What you need to do -
Each record that follows should be duplicated exactly, except for its pictures.

Information provided -

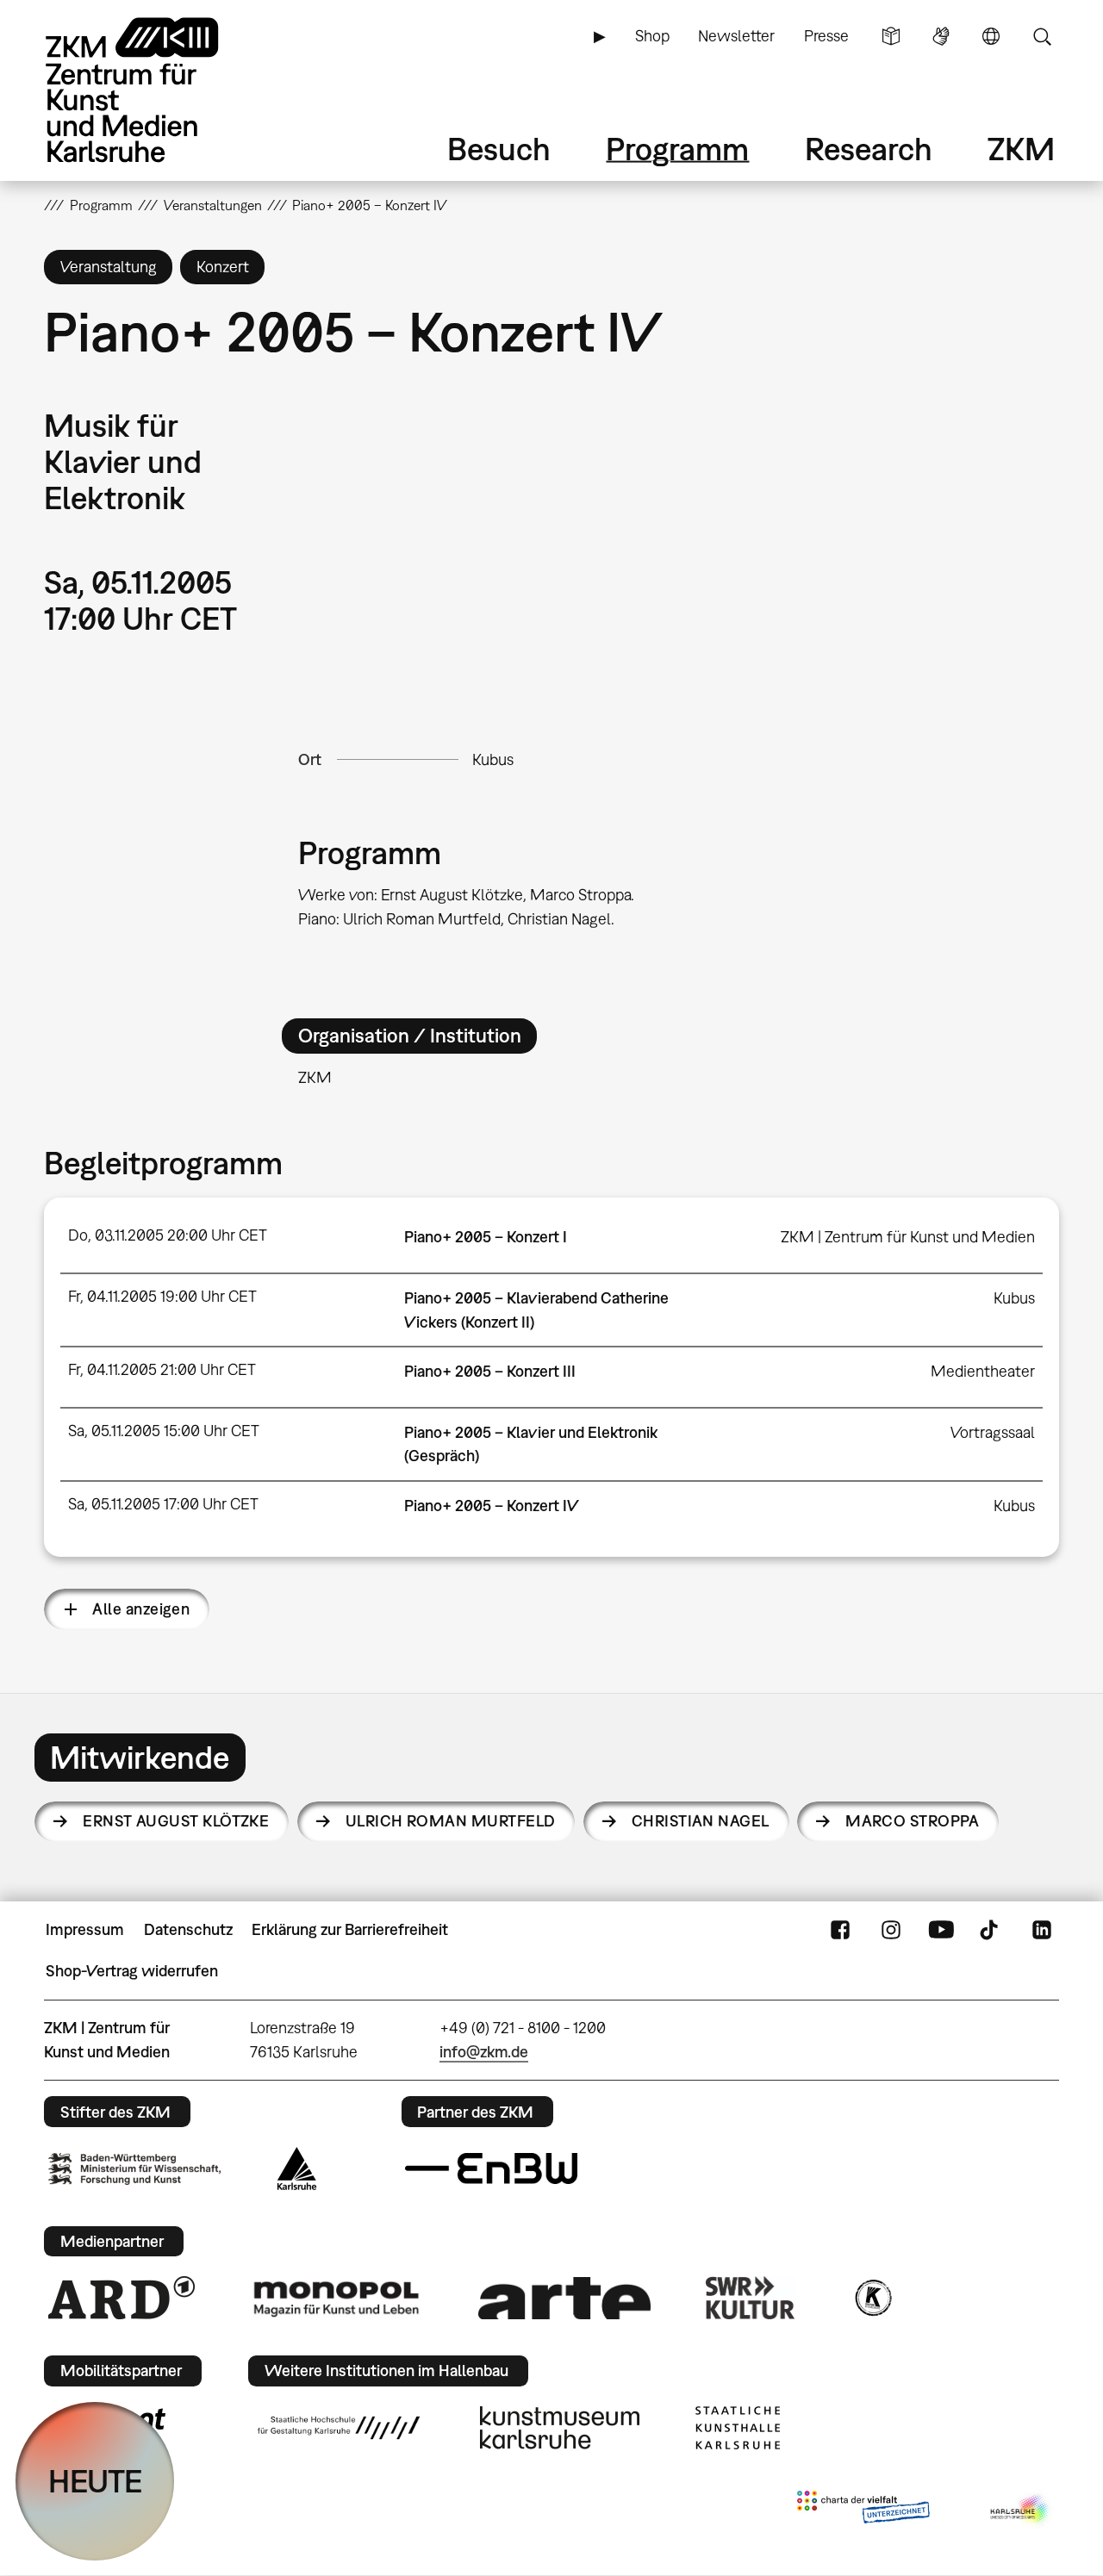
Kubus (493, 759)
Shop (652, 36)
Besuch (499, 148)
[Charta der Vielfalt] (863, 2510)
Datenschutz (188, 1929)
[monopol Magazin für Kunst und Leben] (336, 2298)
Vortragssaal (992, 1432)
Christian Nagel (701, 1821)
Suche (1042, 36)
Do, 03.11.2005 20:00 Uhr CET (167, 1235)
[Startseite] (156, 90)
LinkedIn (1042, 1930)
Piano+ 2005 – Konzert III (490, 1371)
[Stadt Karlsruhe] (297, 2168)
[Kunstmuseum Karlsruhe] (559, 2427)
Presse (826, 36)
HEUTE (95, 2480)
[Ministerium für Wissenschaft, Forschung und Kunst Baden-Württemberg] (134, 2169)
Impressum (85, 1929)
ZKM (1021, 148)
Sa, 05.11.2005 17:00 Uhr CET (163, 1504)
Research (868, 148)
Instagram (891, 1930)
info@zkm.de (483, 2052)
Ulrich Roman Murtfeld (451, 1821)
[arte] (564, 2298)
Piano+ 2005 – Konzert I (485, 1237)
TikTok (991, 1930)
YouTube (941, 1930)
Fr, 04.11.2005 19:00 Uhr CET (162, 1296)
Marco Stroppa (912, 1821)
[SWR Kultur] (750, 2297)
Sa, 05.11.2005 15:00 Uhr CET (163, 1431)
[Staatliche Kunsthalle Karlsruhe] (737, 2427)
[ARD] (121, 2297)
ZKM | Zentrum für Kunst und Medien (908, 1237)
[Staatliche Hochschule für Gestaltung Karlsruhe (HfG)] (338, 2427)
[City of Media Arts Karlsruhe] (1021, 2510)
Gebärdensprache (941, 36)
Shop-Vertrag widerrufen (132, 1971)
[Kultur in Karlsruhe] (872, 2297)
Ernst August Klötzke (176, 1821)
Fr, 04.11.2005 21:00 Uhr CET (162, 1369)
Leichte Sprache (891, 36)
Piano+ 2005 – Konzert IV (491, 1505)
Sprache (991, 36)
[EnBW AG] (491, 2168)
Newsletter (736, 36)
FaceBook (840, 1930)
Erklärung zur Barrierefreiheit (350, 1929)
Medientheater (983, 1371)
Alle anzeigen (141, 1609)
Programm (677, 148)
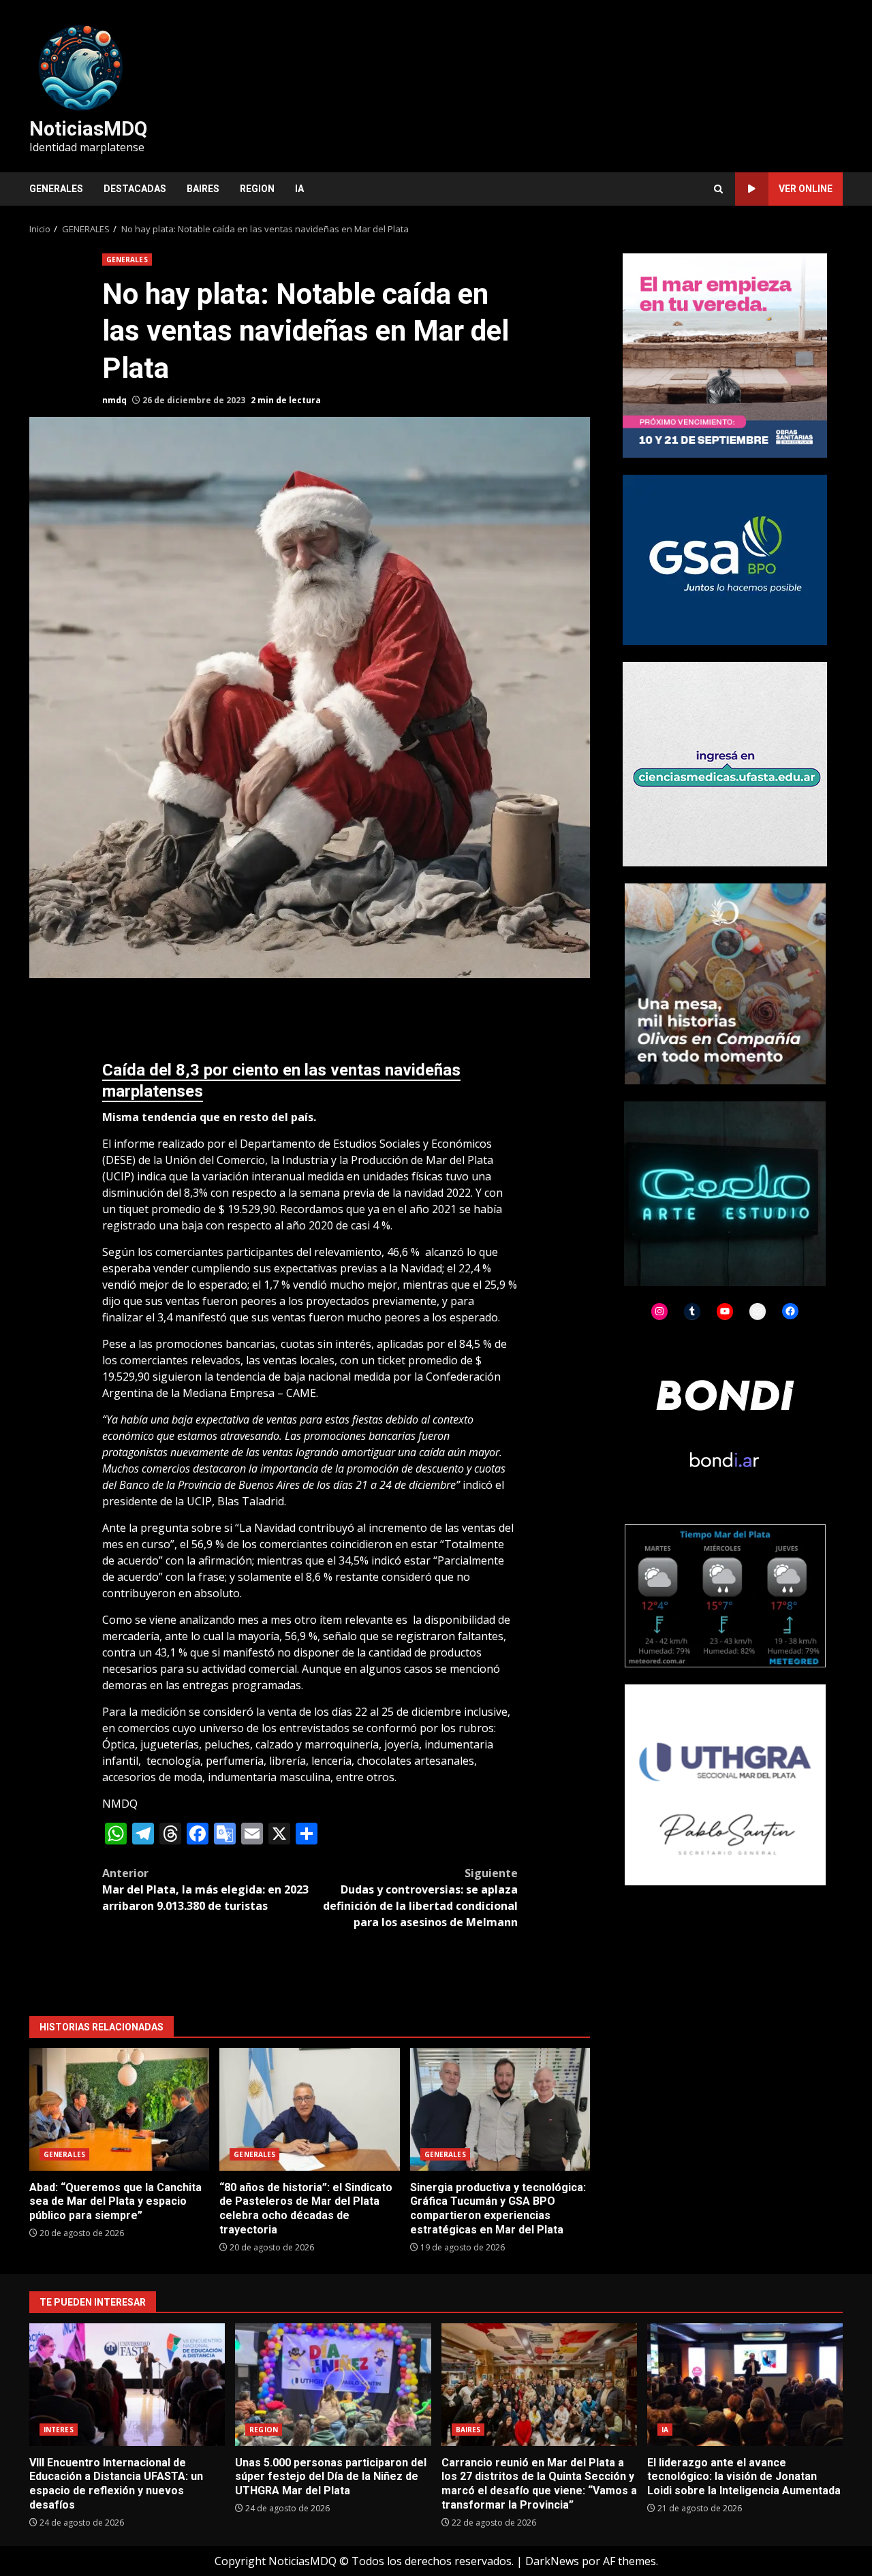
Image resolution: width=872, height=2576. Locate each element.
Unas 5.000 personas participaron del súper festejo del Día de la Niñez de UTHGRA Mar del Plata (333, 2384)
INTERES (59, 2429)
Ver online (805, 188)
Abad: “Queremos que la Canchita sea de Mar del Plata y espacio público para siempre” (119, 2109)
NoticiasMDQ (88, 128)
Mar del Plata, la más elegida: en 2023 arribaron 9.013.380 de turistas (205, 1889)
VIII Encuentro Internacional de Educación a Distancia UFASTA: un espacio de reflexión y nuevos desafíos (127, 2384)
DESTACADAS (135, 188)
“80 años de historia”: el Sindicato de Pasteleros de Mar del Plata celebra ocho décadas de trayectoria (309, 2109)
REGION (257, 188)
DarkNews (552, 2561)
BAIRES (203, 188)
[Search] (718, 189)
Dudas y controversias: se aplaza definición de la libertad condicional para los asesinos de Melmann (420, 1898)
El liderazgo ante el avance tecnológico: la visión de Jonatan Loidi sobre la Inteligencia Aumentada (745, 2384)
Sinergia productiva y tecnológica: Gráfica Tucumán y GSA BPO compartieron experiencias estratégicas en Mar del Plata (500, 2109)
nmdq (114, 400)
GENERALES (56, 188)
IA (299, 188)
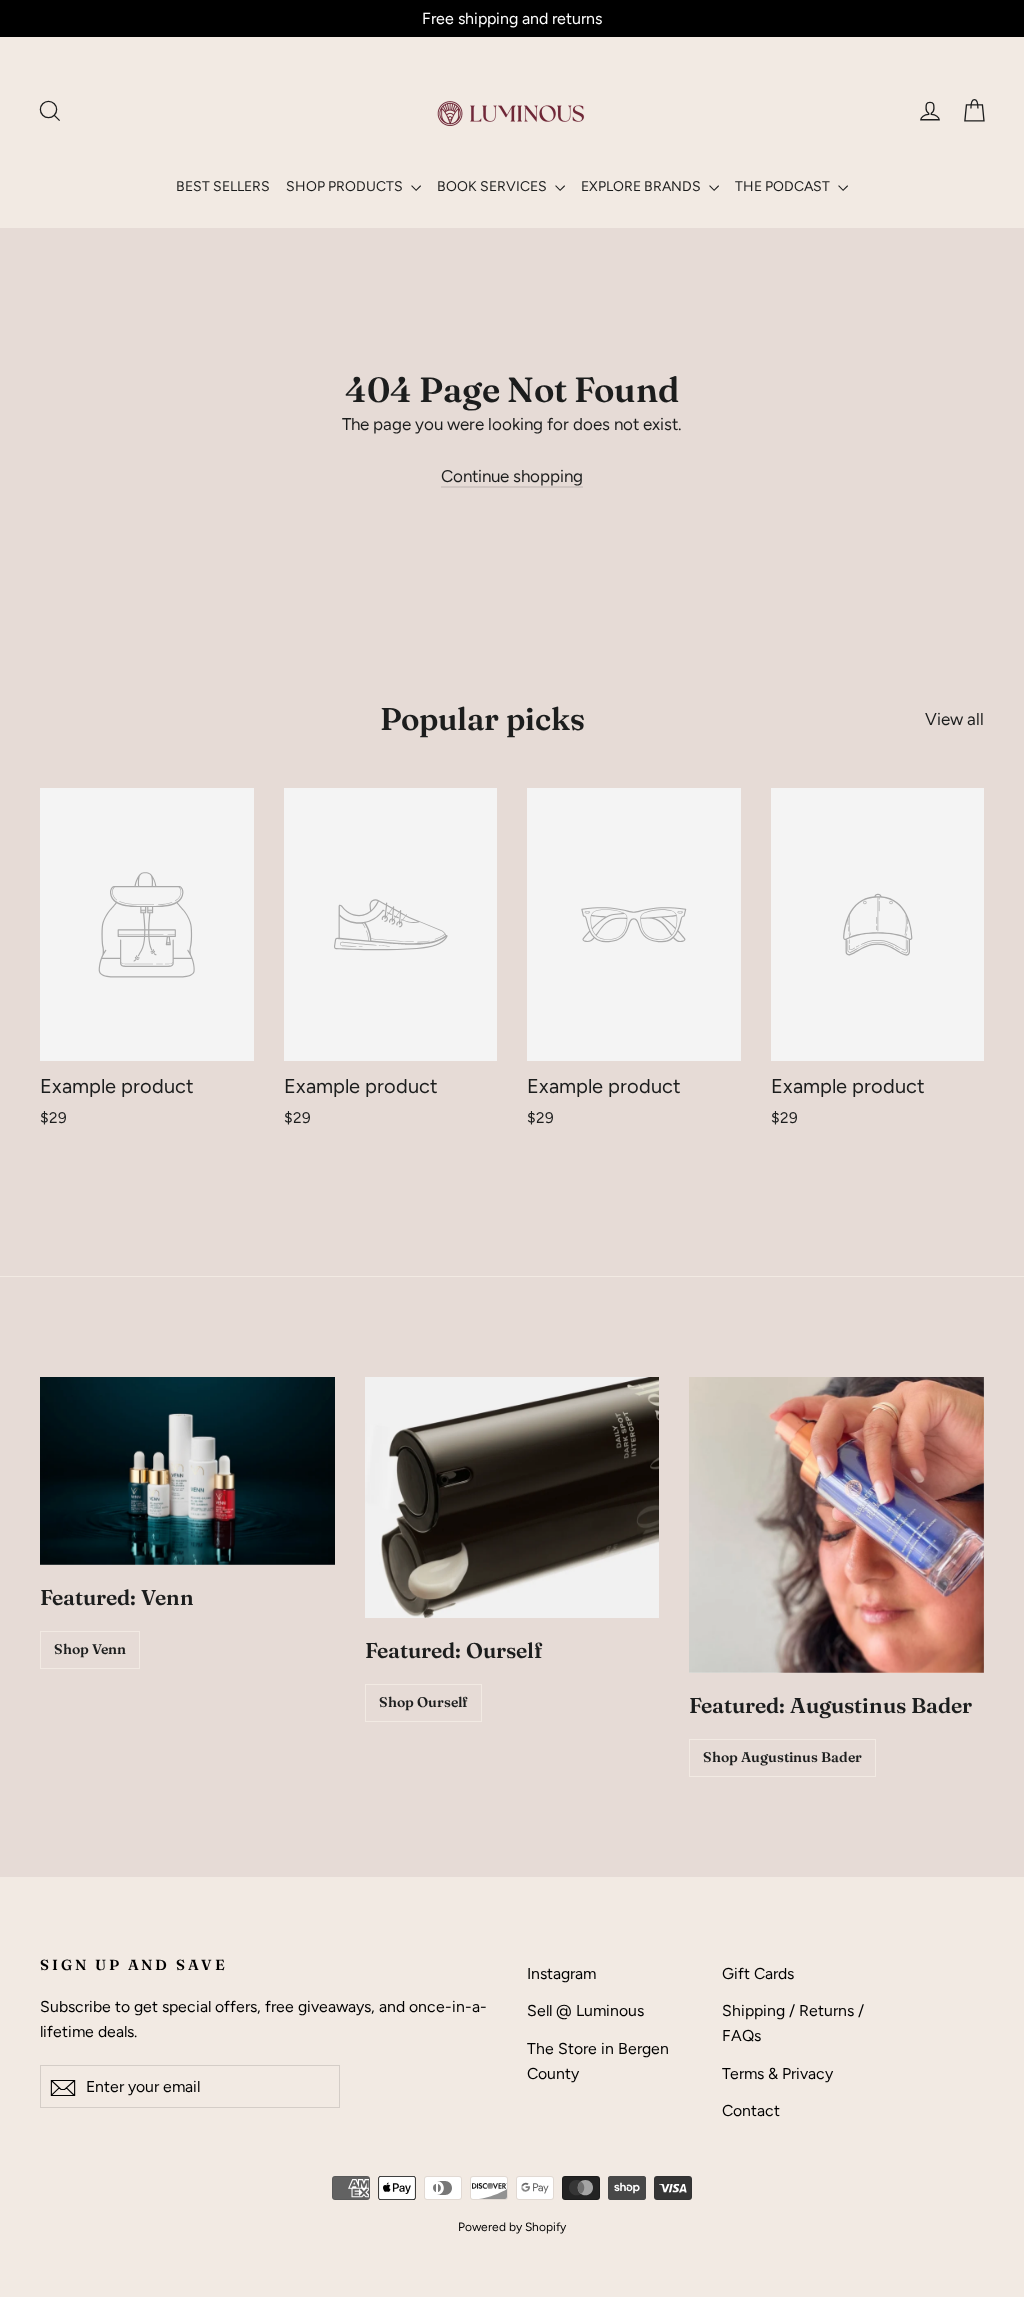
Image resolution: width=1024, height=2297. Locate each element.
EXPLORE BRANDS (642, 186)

Response area -
Kubus (493, 759)
Shop (652, 36)
Besuch (499, 148)
[Charta der Vielfalt] (863, 2510)
Datenschutz (188, 1929)
[monopol Magazin für Kunst und Leben] (336, 2298)
Vortragssaal (992, 1432)
Christian Nagel (701, 1821)
Suche (1042, 36)
Do, 03.11.2005 20:00 Uhr CET (167, 1235)
[Startseite] (156, 90)
LinkedIn (1042, 1930)
Piano+ 2005 – Konzert III (490, 1371)
[Stadt Karlsruhe] (297, 2168)
[Kunstmuseum Karlsruhe] (559, 2427)
Presse (826, 36)
HEUTE (95, 2480)
[Ministerium für Wissenschaft, Forschung und Kunst Baden-Württemberg] (134, 2169)
Impressum (85, 1929)
ZKM (1021, 148)
Sa, 05.11.2005 17:00 Uhr CET (163, 1504)
Research (868, 148)
Instagram (891, 1930)
info@zkm.de (483, 2052)
Ulrich Roman Murtfeld (451, 1821)
[arte] (564, 2298)
Piano+ 2005 – Konzert I (485, 1237)
TikTok (991, 1930)
YouTube (941, 1930)
Fr, 04.11.2005 19:00 Uhr CET (162, 1296)
Marco Stroppa (912, 1821)
[SWR Kultur] (750, 2297)
Sa, 05.11.2005 15:00 Uhr CET (163, 1431)
[Staatliche Kunsthalle Karlsruhe] (737, 2427)
[ARD] (121, 2297)
ZKM | Zentrum für Kunst und Medien (908, 1237)
[Staatliche Hochschule für Gestaltung Karlsruhe (HfG)] (338, 2427)
[City of Media Arts Karlsruhe] (1021, 2510)
Gebärdensprache (941, 36)
Shop-Vertrag widerrufen (132, 1971)
[Kultur in Karlsruhe] (872, 2297)
Ernst August Klötzke (176, 1821)
Fr, 04.11.2005 21:00 Uhr CET (162, 1369)
Leichte Sprache (891, 36)
Piano+ 2005 – Konzert IV (491, 1505)
Sprache (991, 36)
[EnBW AG] (491, 2168)
Newsletter (736, 36)
FaceBook (840, 1930)
Erklärung zur Barrierefreiheit (350, 1929)
Medientheater (983, 1371)
Alle anzeigen (141, 1609)
Programm (677, 148)
Image resolution: width=872, height=2576. Locate each element.
Unas 5.000 personas participaron del súper festejo del Día de la Niñez de UTHGRA Mar del Plata (333, 2384)
INTERES (59, 2429)
Ver online (805, 188)
Abad: “Queremos que la Canchita sea de Mar del Plata y espacio público para siempre” (119, 2109)
NoticiasMDQ (88, 128)
Mar del Plata, la más elegida: en 2023 arribaron 9.013.380 de turistas (205, 1889)
VIII Encuentro Internacional de Educación a Distancia UFASTA: un espacio de reflexión y nuevos desafíos (127, 2384)
DESTACADAS (135, 188)
“80 años de historia”: el Sindicato de Pasteleros de Mar del Plata celebra ocho décadas de trayectoria (309, 2109)
REGION (257, 188)
DarkNews (552, 2561)
BAIRES (203, 188)
[Search] (718, 189)
Dudas y controversias: se aplaza definición de la libertad condicional para los asesinos de Melmann (420, 1898)
El liderazgo ante el avance tecnológico: la visión de Jonatan Loidi sobre la Inteligencia Aumentada (745, 2384)
Sinergia productiva y tecnológica: Gráfica Tucumán y GSA BPO compartieron experiencias estratégicas en Mar del Plata (500, 2109)
nmdq (114, 400)
GENERALES (56, 188)
IA (299, 188)
Image resolution: width=1024, height=2297. Locate each element.
EXPLORE BRANDS (642, 186)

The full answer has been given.